YOUR GOAL: Put the rows below into a JSON list of strings, one string per line with blank lines left out, starting at the line that contains "You are a computer-use agent. This" and ending at the line that contains "will [240, 37].".

RAW DATA:
———
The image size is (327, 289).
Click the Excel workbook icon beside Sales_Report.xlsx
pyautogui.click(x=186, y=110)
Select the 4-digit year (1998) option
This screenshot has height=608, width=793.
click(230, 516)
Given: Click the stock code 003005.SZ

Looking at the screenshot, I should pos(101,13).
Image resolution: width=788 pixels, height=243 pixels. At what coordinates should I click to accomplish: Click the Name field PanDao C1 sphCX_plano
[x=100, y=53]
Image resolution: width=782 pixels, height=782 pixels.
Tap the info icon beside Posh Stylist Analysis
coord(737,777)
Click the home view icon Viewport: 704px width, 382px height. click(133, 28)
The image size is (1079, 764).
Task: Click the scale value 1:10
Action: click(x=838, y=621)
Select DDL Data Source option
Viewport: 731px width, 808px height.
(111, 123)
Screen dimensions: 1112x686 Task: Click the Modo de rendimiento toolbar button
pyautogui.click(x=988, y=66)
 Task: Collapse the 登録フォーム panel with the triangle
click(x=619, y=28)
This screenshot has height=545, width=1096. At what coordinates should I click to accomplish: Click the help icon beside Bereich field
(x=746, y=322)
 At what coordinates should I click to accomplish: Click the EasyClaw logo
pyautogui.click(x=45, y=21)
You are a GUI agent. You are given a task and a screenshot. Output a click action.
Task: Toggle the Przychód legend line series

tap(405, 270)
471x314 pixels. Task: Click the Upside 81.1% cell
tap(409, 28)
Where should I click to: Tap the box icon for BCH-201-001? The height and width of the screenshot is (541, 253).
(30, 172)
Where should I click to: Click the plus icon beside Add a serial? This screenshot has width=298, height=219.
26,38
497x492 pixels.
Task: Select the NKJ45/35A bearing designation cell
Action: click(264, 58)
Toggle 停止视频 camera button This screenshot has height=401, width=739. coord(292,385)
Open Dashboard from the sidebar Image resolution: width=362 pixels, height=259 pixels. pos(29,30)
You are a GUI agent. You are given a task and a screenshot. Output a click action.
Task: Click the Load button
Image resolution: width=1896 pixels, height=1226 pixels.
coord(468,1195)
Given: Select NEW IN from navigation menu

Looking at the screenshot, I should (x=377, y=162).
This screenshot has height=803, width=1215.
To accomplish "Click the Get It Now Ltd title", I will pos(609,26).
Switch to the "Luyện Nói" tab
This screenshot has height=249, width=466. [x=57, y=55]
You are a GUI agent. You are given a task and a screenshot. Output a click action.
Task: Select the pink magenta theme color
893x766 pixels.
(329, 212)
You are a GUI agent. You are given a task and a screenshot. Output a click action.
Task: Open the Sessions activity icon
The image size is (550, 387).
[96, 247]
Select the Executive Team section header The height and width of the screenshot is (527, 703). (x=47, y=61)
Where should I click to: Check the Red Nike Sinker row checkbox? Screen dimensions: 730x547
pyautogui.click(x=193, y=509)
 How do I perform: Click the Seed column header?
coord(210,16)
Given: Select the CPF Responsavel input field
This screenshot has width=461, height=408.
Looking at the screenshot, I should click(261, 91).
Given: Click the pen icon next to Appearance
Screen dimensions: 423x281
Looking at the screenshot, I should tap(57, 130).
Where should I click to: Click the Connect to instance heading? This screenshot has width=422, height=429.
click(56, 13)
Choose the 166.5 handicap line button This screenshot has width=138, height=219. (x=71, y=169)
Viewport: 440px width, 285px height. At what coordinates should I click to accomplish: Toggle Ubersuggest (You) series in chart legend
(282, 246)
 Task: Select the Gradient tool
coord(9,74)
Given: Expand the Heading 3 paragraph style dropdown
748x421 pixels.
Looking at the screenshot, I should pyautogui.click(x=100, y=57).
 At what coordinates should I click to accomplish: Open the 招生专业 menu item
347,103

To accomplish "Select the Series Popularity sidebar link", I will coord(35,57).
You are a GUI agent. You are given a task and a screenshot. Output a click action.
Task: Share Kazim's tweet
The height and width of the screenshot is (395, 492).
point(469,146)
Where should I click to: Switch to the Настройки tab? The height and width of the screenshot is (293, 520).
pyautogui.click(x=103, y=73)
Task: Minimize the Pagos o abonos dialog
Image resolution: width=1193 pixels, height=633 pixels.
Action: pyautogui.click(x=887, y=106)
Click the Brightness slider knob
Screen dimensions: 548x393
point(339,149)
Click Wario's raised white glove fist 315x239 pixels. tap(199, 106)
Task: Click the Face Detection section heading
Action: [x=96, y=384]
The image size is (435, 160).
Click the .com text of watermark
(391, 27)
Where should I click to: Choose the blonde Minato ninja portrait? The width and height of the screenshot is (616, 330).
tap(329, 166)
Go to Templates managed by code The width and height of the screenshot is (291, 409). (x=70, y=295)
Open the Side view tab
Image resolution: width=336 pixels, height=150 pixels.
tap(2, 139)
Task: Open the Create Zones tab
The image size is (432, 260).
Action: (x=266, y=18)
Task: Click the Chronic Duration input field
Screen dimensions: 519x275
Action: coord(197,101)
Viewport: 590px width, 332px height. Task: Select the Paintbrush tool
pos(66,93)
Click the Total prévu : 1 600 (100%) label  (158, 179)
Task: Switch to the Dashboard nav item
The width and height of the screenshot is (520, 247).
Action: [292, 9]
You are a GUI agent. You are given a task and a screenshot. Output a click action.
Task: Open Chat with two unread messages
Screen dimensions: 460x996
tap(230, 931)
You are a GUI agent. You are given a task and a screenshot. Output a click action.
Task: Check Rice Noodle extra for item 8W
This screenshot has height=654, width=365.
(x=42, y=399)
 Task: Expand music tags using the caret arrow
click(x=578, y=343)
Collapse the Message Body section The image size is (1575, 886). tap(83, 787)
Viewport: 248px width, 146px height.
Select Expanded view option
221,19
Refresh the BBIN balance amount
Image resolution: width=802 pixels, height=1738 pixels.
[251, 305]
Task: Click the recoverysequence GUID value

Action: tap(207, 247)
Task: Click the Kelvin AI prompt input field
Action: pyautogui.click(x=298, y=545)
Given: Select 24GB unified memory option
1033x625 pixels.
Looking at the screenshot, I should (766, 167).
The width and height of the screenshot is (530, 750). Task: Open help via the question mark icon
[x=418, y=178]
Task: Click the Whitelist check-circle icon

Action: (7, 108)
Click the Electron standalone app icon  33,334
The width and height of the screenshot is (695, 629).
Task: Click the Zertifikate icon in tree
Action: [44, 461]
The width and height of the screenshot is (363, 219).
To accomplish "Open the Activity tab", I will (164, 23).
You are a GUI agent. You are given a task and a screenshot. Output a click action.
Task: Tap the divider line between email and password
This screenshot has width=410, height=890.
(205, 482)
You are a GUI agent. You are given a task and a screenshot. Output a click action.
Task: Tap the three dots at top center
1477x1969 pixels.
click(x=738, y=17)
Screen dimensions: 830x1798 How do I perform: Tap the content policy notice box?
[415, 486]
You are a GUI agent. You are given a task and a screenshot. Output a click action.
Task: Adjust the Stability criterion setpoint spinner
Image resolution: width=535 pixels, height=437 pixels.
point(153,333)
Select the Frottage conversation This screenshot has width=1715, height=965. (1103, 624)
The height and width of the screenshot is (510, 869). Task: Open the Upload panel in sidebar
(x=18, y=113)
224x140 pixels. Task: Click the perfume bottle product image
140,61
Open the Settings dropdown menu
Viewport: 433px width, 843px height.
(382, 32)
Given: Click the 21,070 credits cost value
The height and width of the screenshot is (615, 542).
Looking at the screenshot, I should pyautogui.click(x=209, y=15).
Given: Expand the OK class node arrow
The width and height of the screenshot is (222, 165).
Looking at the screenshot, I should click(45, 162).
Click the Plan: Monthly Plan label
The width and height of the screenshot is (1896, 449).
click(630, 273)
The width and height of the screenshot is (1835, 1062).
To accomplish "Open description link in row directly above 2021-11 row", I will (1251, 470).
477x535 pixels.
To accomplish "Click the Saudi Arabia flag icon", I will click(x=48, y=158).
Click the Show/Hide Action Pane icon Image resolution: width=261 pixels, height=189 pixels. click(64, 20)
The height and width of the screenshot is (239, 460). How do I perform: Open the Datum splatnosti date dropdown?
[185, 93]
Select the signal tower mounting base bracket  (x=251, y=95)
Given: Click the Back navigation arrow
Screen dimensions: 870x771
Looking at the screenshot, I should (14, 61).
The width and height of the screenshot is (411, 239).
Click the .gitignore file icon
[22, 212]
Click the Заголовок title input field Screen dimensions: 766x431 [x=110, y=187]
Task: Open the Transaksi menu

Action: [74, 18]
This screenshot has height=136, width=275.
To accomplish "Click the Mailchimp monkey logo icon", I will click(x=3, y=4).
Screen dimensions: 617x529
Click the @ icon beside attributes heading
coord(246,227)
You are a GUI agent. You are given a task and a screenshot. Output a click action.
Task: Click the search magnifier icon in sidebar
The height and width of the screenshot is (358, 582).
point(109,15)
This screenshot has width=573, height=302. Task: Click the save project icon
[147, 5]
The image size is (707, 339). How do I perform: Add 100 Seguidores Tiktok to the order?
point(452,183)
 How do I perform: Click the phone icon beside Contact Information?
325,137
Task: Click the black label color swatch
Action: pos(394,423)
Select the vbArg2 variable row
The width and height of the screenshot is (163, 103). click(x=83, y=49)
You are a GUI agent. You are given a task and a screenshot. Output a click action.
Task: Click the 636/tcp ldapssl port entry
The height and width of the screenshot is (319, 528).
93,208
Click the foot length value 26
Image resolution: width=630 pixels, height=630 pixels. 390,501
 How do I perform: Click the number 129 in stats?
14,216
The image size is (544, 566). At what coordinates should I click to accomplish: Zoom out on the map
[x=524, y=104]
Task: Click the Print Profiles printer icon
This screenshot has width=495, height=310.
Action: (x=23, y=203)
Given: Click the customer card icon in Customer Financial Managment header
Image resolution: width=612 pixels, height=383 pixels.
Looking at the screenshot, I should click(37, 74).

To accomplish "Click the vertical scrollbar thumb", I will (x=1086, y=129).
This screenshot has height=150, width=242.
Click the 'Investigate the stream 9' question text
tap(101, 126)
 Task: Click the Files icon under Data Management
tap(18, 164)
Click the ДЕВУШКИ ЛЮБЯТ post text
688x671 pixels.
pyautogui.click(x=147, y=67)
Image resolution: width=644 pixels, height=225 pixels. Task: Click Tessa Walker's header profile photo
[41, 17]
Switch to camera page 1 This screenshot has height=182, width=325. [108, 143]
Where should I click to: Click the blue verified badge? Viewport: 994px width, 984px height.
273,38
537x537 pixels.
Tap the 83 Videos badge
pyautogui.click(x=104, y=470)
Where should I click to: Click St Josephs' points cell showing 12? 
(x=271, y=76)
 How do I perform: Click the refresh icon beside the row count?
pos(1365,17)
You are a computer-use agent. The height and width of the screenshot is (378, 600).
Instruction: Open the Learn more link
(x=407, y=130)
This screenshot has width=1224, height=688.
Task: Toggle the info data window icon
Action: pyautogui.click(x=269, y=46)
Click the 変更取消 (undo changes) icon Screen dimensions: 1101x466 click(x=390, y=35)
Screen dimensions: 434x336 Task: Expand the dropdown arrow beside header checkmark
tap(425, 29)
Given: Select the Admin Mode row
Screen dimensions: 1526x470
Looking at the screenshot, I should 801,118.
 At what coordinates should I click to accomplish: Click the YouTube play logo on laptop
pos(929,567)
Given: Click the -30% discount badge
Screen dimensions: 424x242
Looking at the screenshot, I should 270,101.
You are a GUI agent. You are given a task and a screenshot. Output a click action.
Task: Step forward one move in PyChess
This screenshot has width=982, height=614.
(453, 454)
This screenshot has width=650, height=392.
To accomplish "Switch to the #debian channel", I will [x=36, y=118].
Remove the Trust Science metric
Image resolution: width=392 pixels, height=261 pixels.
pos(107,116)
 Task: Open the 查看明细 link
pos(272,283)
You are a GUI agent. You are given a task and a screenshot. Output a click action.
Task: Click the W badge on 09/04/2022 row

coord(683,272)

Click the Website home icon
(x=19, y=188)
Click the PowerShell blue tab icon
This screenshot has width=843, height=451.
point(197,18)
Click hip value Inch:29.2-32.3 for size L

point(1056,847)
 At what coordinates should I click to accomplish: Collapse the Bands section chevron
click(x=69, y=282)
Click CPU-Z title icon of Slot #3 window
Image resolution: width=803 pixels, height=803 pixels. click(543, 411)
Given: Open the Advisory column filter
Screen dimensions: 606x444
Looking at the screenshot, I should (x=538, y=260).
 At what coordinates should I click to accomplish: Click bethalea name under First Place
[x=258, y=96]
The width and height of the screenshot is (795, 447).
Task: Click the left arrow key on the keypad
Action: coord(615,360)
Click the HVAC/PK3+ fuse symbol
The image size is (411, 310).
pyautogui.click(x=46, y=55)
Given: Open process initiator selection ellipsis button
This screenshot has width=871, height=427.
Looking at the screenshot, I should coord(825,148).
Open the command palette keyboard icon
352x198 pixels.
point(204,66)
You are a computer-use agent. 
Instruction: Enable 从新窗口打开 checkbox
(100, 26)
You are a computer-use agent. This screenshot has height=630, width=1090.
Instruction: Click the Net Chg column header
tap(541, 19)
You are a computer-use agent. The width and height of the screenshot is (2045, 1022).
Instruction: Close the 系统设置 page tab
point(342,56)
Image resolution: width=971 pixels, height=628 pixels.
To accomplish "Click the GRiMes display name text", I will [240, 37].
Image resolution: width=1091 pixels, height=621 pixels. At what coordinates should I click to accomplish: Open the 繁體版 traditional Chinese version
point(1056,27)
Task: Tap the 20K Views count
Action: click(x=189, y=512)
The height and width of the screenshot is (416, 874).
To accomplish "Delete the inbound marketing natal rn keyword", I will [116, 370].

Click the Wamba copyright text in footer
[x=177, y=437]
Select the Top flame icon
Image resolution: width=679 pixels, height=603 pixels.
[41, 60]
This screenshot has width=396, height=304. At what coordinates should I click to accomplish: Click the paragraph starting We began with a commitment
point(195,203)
———
THE COMPLETED TASK:
[
  "You are a computer-use agent. This screenshot has height=630, width=1090.",
  "Instruction: Click the Net Chg column header",
  "tap(541, 19)",
  "You are a computer-use agent. The width and height of the screenshot is (2045, 1022).",
  "Instruction: Close the 系统设置 page tab",
  "point(342,56)",
  "Image resolution: width=971 pixels, height=628 pixels.",
  "To accomplish \"Click the GRiMes display name text\", I will [240, 37]."
]